Die Operation gliedert sich in folgende vier Phasen:

  • Reposition des Bruchinhaltes
  • Präparation und Resektion des Bruchsacks
  • Hiatoplastik
  • Fixierung des Magens

Die Reposition des Bruchinhalts gelingt selbst bei großen Hernien (W Abb. 4a) und ausgedehnter Hernierung bis hin zu einem Enterothorax meist unproblematisch, da Bruchsack und Bruchinhalt beim Ersteingriff nur selten miteinander verklebt sind.
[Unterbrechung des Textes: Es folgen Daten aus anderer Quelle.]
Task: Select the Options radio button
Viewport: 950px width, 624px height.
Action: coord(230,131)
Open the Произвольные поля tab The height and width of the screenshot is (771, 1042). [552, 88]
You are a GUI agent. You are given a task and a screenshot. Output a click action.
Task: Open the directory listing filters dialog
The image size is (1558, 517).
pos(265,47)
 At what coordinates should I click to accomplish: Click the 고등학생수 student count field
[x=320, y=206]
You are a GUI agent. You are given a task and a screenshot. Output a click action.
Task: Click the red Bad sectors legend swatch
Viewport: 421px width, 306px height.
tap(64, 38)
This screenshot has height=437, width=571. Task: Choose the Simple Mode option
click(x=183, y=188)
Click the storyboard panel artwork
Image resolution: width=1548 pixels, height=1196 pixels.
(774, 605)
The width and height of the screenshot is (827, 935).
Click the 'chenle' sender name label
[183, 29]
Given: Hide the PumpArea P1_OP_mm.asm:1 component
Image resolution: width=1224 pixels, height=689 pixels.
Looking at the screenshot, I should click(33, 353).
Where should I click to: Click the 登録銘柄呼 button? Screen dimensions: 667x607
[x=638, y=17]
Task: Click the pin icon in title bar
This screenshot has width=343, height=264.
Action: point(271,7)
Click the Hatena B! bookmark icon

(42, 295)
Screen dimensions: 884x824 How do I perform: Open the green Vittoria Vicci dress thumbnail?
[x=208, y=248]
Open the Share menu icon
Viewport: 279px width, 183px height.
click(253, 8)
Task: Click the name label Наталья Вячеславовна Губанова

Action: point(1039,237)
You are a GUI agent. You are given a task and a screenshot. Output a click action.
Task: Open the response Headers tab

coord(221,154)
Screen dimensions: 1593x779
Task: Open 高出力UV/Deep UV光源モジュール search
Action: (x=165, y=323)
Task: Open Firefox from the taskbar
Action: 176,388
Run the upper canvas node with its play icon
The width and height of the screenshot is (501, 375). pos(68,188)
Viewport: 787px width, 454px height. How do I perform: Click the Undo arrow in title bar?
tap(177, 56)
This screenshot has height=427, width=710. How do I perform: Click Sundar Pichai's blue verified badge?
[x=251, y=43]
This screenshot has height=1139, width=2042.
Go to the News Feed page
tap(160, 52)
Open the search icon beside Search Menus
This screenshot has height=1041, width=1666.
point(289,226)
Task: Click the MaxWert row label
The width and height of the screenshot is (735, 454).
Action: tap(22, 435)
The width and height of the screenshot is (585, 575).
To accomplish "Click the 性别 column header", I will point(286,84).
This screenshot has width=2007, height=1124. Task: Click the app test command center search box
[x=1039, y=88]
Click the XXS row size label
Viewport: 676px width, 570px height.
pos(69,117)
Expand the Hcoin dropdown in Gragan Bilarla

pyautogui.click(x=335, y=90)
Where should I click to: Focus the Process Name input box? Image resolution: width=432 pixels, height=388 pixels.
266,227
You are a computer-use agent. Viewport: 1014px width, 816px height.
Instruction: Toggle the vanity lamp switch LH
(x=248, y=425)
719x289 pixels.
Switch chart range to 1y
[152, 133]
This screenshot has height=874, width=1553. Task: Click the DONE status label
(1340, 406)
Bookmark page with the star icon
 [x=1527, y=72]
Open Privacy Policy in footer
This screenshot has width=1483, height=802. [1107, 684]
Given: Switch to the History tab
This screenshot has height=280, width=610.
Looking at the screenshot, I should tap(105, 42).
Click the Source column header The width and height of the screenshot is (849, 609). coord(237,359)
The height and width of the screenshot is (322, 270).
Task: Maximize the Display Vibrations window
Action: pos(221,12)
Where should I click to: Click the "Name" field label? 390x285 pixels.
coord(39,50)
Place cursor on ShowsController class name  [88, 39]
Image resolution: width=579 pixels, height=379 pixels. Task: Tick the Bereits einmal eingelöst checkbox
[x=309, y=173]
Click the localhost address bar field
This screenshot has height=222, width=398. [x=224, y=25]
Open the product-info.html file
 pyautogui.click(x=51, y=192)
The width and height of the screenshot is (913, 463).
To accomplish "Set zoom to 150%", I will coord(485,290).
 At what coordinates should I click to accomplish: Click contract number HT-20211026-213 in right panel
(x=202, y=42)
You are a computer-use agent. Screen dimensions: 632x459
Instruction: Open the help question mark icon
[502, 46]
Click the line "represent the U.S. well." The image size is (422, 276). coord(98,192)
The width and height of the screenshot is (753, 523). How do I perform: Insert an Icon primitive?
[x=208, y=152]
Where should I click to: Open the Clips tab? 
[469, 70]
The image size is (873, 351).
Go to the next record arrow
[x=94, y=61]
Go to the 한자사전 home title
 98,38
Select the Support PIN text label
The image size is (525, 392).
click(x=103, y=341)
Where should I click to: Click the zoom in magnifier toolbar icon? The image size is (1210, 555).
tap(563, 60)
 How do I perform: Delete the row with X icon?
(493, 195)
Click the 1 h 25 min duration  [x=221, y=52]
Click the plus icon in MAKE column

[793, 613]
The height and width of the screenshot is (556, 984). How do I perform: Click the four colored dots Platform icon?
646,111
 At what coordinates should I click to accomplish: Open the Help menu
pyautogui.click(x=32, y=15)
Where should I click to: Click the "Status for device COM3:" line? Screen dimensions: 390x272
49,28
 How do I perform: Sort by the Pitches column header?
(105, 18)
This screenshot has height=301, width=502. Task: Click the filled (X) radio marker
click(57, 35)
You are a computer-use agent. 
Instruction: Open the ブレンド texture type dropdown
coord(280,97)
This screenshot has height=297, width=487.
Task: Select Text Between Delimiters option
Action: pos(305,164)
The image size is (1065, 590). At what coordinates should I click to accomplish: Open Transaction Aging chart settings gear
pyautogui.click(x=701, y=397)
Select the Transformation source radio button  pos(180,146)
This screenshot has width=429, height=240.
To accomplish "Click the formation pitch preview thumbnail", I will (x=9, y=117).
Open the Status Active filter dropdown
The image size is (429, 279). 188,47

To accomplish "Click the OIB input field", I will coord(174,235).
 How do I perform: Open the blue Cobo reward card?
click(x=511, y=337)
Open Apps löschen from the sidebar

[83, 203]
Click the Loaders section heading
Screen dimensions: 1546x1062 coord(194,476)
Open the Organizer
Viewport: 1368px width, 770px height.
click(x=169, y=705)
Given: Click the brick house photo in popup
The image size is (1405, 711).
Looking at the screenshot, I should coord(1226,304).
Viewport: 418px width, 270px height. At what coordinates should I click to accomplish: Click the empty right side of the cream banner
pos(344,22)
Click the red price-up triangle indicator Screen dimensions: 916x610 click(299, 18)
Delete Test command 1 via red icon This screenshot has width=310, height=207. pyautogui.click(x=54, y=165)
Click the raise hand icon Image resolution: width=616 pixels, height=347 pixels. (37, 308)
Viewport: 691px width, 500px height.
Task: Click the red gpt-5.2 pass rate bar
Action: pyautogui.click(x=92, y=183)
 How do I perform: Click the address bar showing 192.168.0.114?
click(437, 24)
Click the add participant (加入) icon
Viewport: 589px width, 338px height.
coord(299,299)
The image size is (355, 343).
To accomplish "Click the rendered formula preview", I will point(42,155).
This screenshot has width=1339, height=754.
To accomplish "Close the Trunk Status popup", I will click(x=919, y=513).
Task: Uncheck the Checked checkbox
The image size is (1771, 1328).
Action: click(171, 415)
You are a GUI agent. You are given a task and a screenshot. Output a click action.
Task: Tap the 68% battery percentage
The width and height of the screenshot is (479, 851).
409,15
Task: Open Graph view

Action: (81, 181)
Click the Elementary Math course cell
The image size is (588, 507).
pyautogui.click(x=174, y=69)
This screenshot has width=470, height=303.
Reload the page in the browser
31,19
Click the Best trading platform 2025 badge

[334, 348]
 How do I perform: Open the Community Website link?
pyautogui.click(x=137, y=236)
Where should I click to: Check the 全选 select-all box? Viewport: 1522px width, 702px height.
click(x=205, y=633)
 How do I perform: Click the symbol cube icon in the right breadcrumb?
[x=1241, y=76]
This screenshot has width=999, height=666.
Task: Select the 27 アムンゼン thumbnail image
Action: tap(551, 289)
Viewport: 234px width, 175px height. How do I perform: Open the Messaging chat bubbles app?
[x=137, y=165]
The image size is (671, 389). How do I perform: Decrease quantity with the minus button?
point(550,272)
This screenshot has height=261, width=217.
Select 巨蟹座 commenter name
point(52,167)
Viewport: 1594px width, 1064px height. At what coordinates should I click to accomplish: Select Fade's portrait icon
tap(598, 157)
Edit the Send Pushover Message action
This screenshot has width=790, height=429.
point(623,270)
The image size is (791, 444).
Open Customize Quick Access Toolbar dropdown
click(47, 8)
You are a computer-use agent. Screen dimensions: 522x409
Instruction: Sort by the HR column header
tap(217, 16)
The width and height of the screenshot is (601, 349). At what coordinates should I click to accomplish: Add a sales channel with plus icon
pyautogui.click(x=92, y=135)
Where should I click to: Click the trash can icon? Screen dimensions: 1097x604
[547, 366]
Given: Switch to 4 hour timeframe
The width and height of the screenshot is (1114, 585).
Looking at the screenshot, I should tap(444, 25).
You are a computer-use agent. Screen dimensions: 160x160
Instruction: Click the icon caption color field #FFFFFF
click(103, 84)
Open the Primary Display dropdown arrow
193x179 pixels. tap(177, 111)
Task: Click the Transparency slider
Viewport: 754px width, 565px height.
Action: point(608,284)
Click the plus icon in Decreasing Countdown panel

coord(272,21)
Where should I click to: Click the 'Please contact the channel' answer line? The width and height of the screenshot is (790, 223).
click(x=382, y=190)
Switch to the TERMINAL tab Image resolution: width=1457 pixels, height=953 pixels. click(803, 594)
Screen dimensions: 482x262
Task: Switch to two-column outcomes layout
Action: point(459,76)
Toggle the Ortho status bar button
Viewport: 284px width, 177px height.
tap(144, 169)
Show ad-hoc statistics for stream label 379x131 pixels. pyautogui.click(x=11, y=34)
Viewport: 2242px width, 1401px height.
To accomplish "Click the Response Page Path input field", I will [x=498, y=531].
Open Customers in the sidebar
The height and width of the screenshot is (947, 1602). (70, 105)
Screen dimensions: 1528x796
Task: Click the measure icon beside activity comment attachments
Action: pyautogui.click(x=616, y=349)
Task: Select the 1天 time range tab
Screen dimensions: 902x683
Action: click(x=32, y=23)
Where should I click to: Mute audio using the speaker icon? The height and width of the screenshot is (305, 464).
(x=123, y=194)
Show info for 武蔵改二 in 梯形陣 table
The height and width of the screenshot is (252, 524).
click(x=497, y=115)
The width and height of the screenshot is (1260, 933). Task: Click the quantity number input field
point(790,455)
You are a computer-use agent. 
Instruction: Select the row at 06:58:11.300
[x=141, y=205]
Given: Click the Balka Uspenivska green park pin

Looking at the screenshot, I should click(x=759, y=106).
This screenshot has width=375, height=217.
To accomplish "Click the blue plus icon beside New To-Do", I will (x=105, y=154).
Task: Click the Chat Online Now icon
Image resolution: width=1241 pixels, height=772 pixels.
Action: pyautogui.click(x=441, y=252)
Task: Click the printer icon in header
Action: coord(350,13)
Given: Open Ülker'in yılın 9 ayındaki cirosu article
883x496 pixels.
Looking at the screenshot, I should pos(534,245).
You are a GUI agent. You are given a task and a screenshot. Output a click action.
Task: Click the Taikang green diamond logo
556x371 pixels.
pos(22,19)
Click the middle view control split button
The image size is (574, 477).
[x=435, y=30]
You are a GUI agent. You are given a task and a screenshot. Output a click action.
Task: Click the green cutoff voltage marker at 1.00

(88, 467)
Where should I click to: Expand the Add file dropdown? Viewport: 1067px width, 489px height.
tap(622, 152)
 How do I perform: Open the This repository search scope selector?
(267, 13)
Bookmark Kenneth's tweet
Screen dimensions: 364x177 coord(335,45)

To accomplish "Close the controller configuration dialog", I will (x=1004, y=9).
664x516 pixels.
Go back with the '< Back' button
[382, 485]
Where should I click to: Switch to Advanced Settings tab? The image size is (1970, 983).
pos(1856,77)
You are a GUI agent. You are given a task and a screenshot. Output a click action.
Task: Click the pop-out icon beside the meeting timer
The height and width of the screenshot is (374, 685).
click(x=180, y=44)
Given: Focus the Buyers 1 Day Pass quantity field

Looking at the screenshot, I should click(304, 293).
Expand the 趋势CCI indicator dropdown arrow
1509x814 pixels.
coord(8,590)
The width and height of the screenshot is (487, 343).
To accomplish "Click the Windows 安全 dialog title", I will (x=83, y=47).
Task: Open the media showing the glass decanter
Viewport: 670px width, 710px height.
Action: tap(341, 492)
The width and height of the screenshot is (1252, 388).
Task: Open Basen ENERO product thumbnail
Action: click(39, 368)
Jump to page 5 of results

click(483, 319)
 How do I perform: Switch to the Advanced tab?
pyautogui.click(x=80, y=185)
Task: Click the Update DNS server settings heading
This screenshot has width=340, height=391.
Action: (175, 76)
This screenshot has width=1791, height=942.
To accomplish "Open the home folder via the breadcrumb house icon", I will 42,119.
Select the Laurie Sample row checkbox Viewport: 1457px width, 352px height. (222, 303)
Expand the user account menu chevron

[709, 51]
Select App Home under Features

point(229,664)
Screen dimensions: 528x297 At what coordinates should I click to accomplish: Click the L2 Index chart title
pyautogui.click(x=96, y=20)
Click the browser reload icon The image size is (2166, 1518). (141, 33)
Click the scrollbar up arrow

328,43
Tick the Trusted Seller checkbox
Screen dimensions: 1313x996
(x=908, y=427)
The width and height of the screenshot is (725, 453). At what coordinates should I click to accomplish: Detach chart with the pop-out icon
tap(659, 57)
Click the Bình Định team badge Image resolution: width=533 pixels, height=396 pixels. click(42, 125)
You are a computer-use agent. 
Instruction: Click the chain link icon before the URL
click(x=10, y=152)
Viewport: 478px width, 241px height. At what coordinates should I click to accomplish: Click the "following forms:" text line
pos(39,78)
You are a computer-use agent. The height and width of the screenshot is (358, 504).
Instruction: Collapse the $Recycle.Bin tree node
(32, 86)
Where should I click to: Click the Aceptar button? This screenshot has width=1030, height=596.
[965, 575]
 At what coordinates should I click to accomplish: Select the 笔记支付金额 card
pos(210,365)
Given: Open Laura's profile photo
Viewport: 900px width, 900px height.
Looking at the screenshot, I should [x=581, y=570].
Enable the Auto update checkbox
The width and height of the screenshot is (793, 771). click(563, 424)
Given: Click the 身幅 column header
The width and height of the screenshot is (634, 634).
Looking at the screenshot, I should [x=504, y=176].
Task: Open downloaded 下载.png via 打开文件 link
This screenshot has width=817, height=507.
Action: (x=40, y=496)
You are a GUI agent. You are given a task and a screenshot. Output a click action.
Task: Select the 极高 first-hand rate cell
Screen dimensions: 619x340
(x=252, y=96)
Der Bruchsack sollte komplett reponiert und falls möglich exzidiert werden, da ein Belassen des Bruchsackes mit einer höheren Rezidivrate assoziiert ist [2]. Die Durchtrennung kranialer Vasa gastricae breves ermöglicht einen einfachen Zugang zum linken Zwerchfellschenkel über die Bursa omentalis. Bei der Präparation und Gefäßversiegelung haben sich Dissektionsgeräte auf bipolarer Strombasis oder Ultraschall-Scheren bewährt.
Bei lange bestehender Hernierung kann sich der Muskelschlauch des Ösophagus retrahieren (sog. „short esophagus“) [5]. Die Häufigkeit wird sehr uneinheitlich mit null bis 60 Prozent angegeben [5]. Durch einen short esophagus wird die Gefahr für ein Hernienrezidiv nachweislich erhöht. Durch eine zirka sechs Zentimeter weite mediastinale Mobilisierung der Speiseröhre und komplettes Herauspräparieren des Bruchsack gelingt es jedoch in der Regel den gastroösophagealen Übergang dennoch nach abdominal zu positionieren (Abb. 4b) [5]. In seltenen Fällen kann eine Verlängerungsplastik der Speiseröhre nach Collis-Nissen erforderlich werden, die mit einem Stapler unter Kalibrieren mit einem 12 bis 14 Millimeter dicken Magenschlauch vorgenommen wird. Lipome im Hiatus sollten analog zur Leistenhernien-Chirurgie reponiert oder reseziert werden, da sie als Schrittmacher für ein Rezidiv fungieren können. Der hintere Nervus vagus ist zu schonen, da etwa zehn bis 20 Prozent der vagotomierten Patienten ein Postvagotomie-Syndrom mit Magenentleerungsstörungen oder Diarrhoen entwickeln [15].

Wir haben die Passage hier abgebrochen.